**Problem statement**
Reproduce each entry exactly, so that everything except the pictures is carried over.
★ ★ ★
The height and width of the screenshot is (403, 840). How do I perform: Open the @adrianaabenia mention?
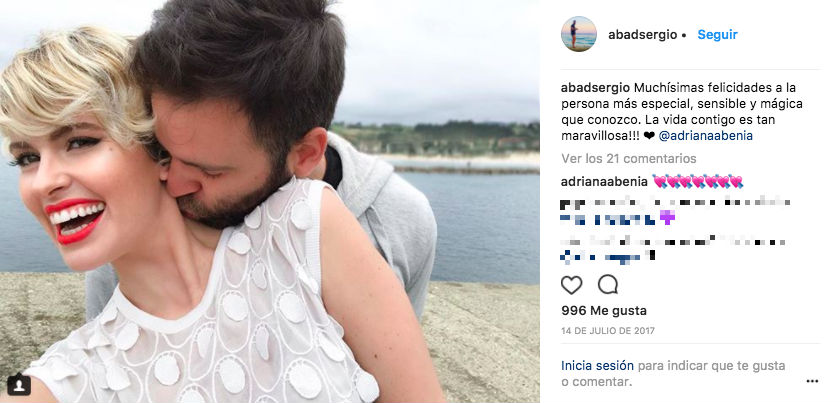pyautogui.click(x=706, y=136)
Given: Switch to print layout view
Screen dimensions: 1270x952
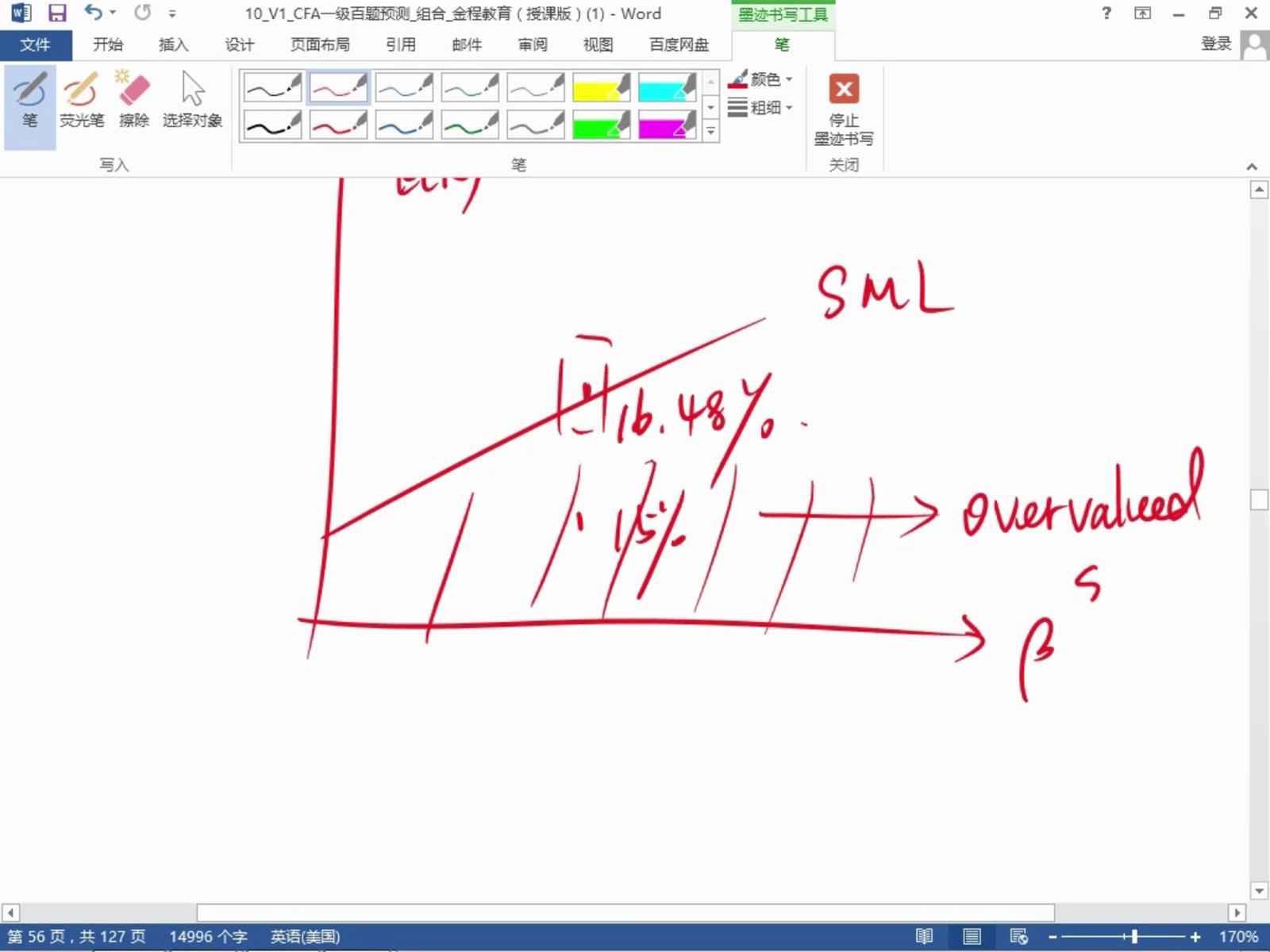Looking at the screenshot, I should point(972,937).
★ ★ ★
**Output below**
The height and width of the screenshot is (403, 840). How do I perform: Open the @adrianaabenia mention?
pyautogui.click(x=706, y=136)
Given: Switch to print layout view
Screen dimensions: 1270x952
Looking at the screenshot, I should point(972,937).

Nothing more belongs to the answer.